President Bush and I will also continue to defend our society's fundamental rights and values. We stand for the fair treatment of faith-based charities, so they can receive federal support for their good works. We stand for a culture of life, and we reject the brutal practice of partial birth abortion. (Applause.) We believe that our nation is one nation under God, and that Americans ought to be able to say so when they pledge allegiance to the flag. (Applause.) The founders of this great nation acknowledged God in the Declaration of Independence. But we have judges now who seem to have forgotten its history.
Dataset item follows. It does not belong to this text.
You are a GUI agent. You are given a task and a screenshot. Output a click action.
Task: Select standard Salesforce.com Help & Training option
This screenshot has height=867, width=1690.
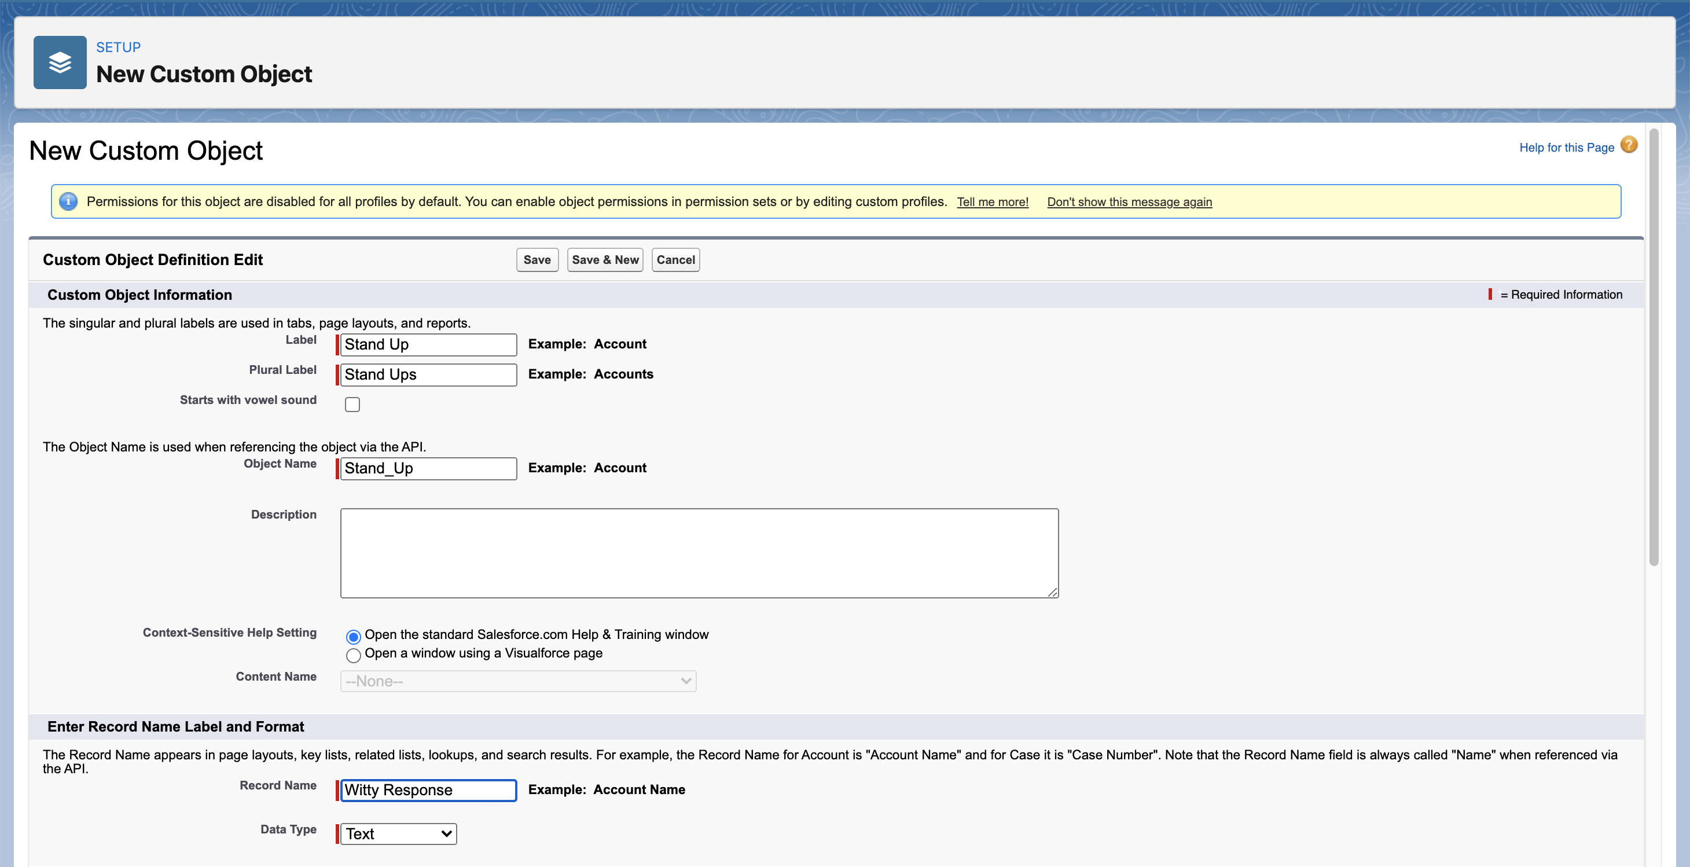tap(353, 636)
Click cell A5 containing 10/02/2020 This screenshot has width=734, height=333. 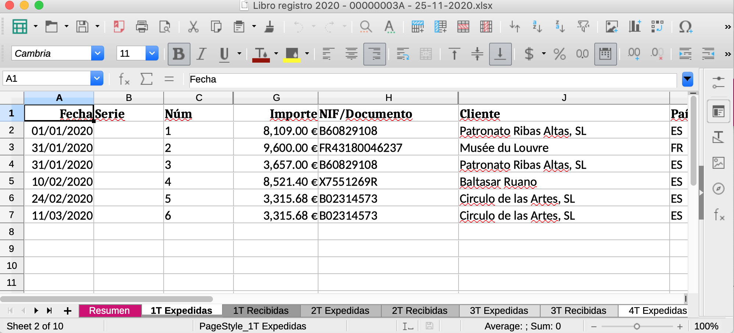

We also have a situation in the United States Senate where Democrats, including Senators Kerry and Edwards, are blocking the President's mainstream appointments to the judiciary. Senators Kerry and Edwards made sure that the Senate never got to vote on a fine man like Miguel Estrada, a man who came to this country as an immigrant from Honduras, graduated from Harvard Law School, and served as a clerk in the U.S. Supreme Court. Senators Kerry and Edwards are keeping fine people like Miguel Estrada off the bench, and it's time for this travesty to end. (Applause.)

On issue after issue, the choice on November 2nd will be clear at every level of the ballot. On national security, it's a choice between our President, a man of steadfast resolve and his opponent who wavers with the political winds. On the economy, it's a choice between our President, who has taken action and led America to days of progress and opportunity, and his opponent, who would take us backward. On the core values of this great country, it's a choice between our President, who has advocated and supported these values throughout his career, and his opponent, who is the most liberal member of the United States Senate.


THE VICE PRESIDENT: On all these issues, we welcome the contest ahead, and we know -- with your help -- it is a contest we will win. (Applause.)

The President and I are both honored by your confidence in us, and by your commitment to the cause we all share. We're grateful to our many friends in Pittsburgh, and across Pennsylvania. We'll see you again many times before Election Day. And together, we are going to see our cause forward to victory on November 2nd.